By Li Hong, People's Daily Online
It is incredibly a coincidence that both China and the United States are busy pushing a reform of their problematic medical care systems. The stakes are high as livelihood of 1.6 billion people is on the line, but the difficulties facing the two huge states to proceed and accelerate reform, and their eventual turn-outs could be very different.
The debate in either country is fierce, with the interests of the private pharmaceutical corporations, insurance companies and hospitals pitted against the public. Whose interest is to prevail is worth waiting and chewing.

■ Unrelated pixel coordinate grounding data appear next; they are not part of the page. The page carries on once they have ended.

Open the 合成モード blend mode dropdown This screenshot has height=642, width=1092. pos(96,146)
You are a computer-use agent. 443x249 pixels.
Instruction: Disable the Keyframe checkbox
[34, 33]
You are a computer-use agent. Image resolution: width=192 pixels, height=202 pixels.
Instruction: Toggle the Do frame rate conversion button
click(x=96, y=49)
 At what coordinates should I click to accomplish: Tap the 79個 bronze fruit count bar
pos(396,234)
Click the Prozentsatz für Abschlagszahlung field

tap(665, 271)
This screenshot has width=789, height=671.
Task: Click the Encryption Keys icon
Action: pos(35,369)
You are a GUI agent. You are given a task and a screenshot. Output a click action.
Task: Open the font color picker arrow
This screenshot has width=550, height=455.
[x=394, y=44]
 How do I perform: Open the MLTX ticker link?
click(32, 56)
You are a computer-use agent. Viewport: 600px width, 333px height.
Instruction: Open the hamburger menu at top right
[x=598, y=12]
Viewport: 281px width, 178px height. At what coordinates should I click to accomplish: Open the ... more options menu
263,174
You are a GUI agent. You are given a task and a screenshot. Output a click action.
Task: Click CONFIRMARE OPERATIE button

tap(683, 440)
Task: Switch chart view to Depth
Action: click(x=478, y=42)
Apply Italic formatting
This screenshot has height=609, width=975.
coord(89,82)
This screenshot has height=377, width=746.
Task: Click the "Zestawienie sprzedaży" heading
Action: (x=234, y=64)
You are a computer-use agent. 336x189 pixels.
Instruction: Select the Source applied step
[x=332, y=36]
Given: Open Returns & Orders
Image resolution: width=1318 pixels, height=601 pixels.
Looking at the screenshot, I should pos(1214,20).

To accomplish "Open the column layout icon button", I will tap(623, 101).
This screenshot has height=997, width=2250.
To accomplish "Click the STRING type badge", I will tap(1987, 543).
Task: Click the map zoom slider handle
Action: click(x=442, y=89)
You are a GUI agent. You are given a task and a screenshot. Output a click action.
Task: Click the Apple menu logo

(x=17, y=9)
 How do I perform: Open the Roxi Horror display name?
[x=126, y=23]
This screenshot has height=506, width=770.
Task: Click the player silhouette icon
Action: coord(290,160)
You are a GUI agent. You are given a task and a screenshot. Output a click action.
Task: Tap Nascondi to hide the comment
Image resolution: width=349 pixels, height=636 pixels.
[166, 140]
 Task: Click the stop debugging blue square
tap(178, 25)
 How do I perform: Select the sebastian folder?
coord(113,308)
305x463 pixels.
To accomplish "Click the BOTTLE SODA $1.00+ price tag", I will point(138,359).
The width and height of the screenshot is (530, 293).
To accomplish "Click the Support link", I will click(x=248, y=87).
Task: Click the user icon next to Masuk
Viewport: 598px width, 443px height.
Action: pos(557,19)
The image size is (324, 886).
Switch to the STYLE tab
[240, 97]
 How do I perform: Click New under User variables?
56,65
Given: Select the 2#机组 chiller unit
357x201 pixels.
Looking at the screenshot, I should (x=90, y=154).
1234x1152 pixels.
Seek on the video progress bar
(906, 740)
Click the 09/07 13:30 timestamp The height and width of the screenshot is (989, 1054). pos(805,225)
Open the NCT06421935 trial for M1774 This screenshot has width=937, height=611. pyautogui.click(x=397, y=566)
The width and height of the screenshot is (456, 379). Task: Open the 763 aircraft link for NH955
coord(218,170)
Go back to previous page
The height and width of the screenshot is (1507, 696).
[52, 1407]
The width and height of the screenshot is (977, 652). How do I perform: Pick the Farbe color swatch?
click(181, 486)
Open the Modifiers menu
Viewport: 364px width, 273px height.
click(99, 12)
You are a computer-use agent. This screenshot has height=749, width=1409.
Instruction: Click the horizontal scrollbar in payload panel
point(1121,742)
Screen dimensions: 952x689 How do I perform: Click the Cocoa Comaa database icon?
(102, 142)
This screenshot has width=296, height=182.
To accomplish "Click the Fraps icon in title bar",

Now, the quarrel and battle over new medical regulation look uglier and bloodier in the United States than in China, and increasingly, the former runs the danger of a depleted version of the reform plan put forward by Obama administration. Some American news columnists even worry about a complete abortion of the reform in the end. In contrast, no one in China suspects Beijing's ability to implement its plan, orchestrated and written by the government.
After a couple of years of failing measures, Beijing is embracing a government-dominated public medical insurance scenario. All Chinese nationals will be covered by the plan, which is to be financed overwhelmingly by government tax income and supplemented proportionately by employers and individuals.
This week, the cabinet, headed by Premier Wen Jiabao, decreed that 307 "basic" medicines will be provided to all hospitals and priced by the central government. The move, to the chagrin of pharmaceuticals, is welcomed by the public as it will lower their medical bills and cut the overall cost, lessening burden on the nation's budget. The loophole of pharmaceuticals earning outsized profits at the cost of the government-funded system is plugged.
And in China, the public are not obligated to buy policies from private insurance companies, which have been proved most of the time predatory and discriminative in picking up customers. Leaving out the private profit seekers from the system is the crux of reform.
America's medical system is seriously flawed and broken, as each passing day witnesses tens of hundreds of impoverished Americans losing medical coverage, while federal costs keep rising that leave its fiscal health and economic security in the harm's way.
President Obama has the ambition to force through an overhaul of the leaking system, but obstacles from Congressional Republicans and moderate Democrats opposing his mending the system seem insurmountable.
Obama is on a losing streak that he has seen the reform plan watered down in his compromise steps to garner a few Republican votes in the Senate, which Obama team believes is crucial in the vote to come. Lately, his administration agreed not to tax employer-provided health insurance and to impose less demands on drug companies.
Obama even seems to waver on the pivotal part of his plan: to yield on a federally-run public option, a fatal concession that will make private insurance companies celebrate in private with the way "reform" is unfolding. To protect their corporate profits, American drug companies, insurance industry and hospitals now have their tentacles all over Obama's reform effort, twisting and squeezing it for their own good.
Obama wants new legislation that will rein in costs, constrain insurance companies and extend coverage to most of the 46 million Americans without health insurance. However, Congressional conservatives, lobbied by private pharmaceuticals and insurances, are opposing Obamacare. They even staged a smearing war, alleging Obama plan will let the government decide when to stop care for the elderly, and will lead to rising euthanasia cases in America.
The conservative propaganda has led many Americans into confusion, and public suspicion of Obamacare is rising. Now with the hope of a government-run insurance option all but gone, it is sheer imagination that the United States could rein in medical costs, and extend medical coverage.
Why are all the smearing, misinformation and jostling in America? God knows that it is ruled by law, but, democracy has its limits.
In China, the president, the prime minister and whole society believe they are duty-bound, and morally required to extend care to the poor, the precarious with conditions, the disadvantaged rural farmers and more. So they get the resolve and just do it. However, in America, the elite haves have no stomach for the have-nots, who are making up your house, looking after your children or serving you at super-markets.
The article represents the author's view only. It does not represent opinions of People's Daily or People's Daily Online.